Good news, friends and foodies! I have not heard anything this exiting from the food gurus since they told us that eating dark chocolate and red wine was all to our good. This article at Salon reveals 5 super foods we should include in our diet. I’d never heard of two of them—moringa and aronia.
I did a little Internet roving and found that Moringa is a seed pod that tastes like sweetened green beans. It’s enjoyed primarily by those living in Africa and Asia.
This super food has more protein than yogurt, more calcium than milk, more B vitamins than peanuts, more potassium than bananas, and more vitamin A than carrots. Sound pretty super. HuffPo has several recipes worth the click.
Aronia is chokeberry used by American Indians. It supposedly has anti-inflammatory ingredients, as well as those that prevent cardiovascular disease, obesity and diabetes. Advocates say it’s good in smoothies.

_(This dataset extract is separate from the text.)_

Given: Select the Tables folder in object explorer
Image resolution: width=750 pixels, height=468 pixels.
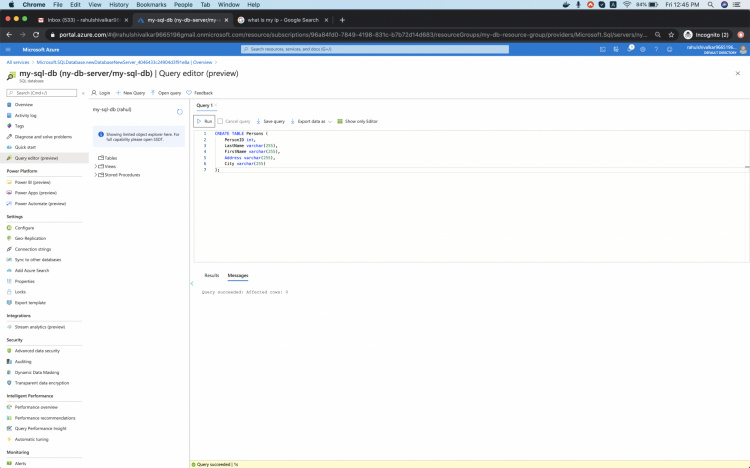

Two More Super Foods: Turmeric and Mung Beans
The turmeric I recognized. I stocked up when I was at the spice market in Istanbul. I keep a shaker by my stove and sprinkle it on anything that needs a flavor and nutrition boost.
The mung beans, I eat more sparingly, most often when I’m in an Asian restaurant. These little jewels are packed with potassium, protein, iron, magnesium and fiber. They supposedly suppress the growth of cancer cells. What’s more, you can sprout them overnight on your kitchen counter and serve over rice.
But the Best News Is. . .
When I read about the fifth super food, I laughed, I grimaced, and I laughed again. Was I reading an article from The Onion? It was MAPLE SYRUP!
All these years I’ve been dribbling a few drops on my infrequent short stack of pancakes, when I should’ve been puddling it on my plate. Researchers say maple syrup has found favor because of its anti-cancer and anti-inflammatory compounds. According to the Daily Mail, the sweet stuff “joins the ranks of broccoli and blueberries as the new ‘one-stop-shop’ super food.”
Short of sucking syrup from a straw, how should we use this newly recognized miracle food? Researchers at the University of Rhode Island suggest eating it on popcorn, scones, pies, cocktails, roasted vegetables, especially Brussels sprouts, pumpkin soup, bread pudding, fajitas, snack mix, granola, and mousse.
I’m not convinced. It sounds too good to be true. Just to be on the safe side, it’s probably best to pour maple syrup on your mung beans or moringa. And add a dash of turmeric.